Quando perdemos alguém especial assim, tristeza, sensação de desamparo, raiva, culpa, medo, incertezas podem emergir. Por isso, os rituais são fundamentais no processo de elaboração do luto e para lidar com as perdas. Neles  podemos experienciar o fortalecimento dos vínculos entre irmãos, família, amigos, colegas, sociedade, Estado,  constituindo suporte  para sentir que diante da perda, existe o muito que fica.

Embora diante da perda a sensação possa ser de abandono e tristeza, aos poucos, o diálogo interno ajuda a perceber e agradecer o valor do vivido. O bom pai é aquele que a criança precisa ter. Ou seja , cada sujeito necessita de um pai próprio. A figura paterna, que não se restringe ao biológico, expande para outras figuras de autoridade, bondade, referência, liderança e proteção os complexos processos psíquicos e afetos ambivalentes vividos em relação a essa figura.

Além disso, reverbera nas nossas relações conosco e com os outros, nos nossos desejos, interdições e criações. Quando um bom líder morre, pode acionar as mesmas dores ou memórias da perda de um bom pai, que se tenha tido ou desejado.

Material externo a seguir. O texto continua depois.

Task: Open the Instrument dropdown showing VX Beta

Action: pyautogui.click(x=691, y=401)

O bom pai falha e nos ensina sobre humanidade, emoções, vida, justiça,  lei, trabalho e empatia. Mas principalmente, nos ensina a ser gente, a ir para o mundo e a amar.

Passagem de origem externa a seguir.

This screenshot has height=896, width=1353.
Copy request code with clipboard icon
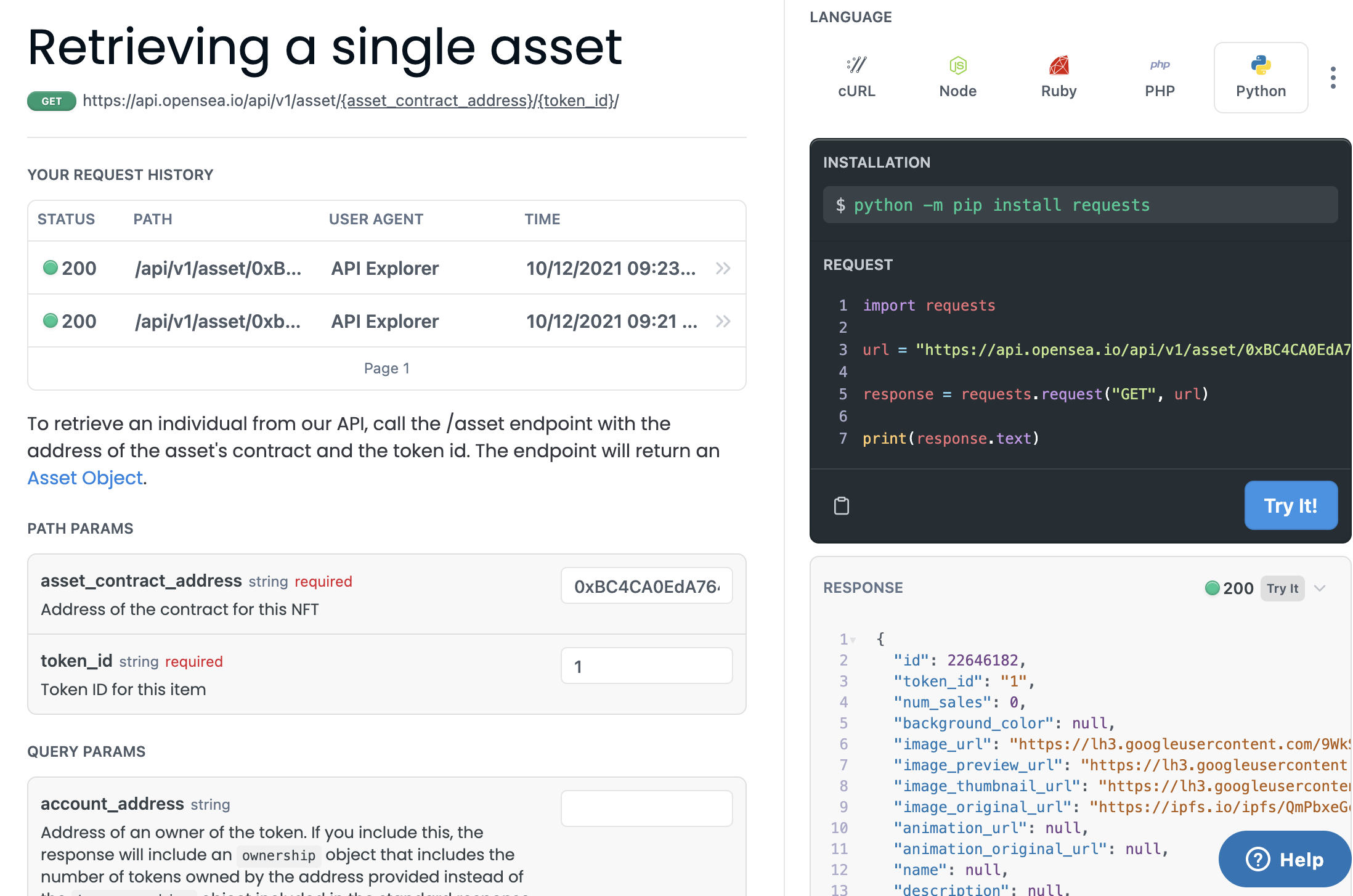coord(841,506)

O pai precisa se confrontar com as armadilhas do patriarcado, nas quais muitas vezes foi educado e que o distancia da possibilidade da doçura, do respeito à diversidade e diferenças na existência e da equidade entre os seres. O bom pai desconstrói a própria ideia do machismo e a transforma em cuidado e sabedoria. E resgata a transgeracionalidade que fortalece as identidades, oferendo ao nome ao dignidade da pertença.

Nem todos experimentarão  essa benção e esse cuidado. Mas nem por isso, deixam de poder construir na vida, possibilidades de serem acolhidos e construir nessa trajeto existencial a possibilidade de recompor com outros, sejam parentes, seja através de cuidados profissionais, de pessoas estranhas ao ambiente familiar, amigos, nas famílias dos amigos, nas experiências coletivas, nos grupos, ou nos bons encontros da vida, a sensação daquilo que não foi possível ser experimentado antes.

Alguns viverão a experiência da violem vez do cuidado e descobrir como esse pai reverbera dentro de si, empoderando, fortalecendo ou punindo e ameaçando é tarefa valiosa rumo à independência e autoria. As perdas nos ensinam que algo bom foi vivido e que sentimos a partida delas. Entretanto, podemos manter vivo enquanto memória, inspiração,  gestos, o que de bom ficou. Tornando  assim possível, exercer uma boa paternidade junto aos outros e a nós mesmos.

A experiência de ser amado, aceito, visto, reconhecido, apoiado para ser quem se é,  torna-se uma proteção por toda a vida. Um bom pai nos ensina a seguir sem ele.

*Esse texto reflete, exclusivamente, a opinião da autora.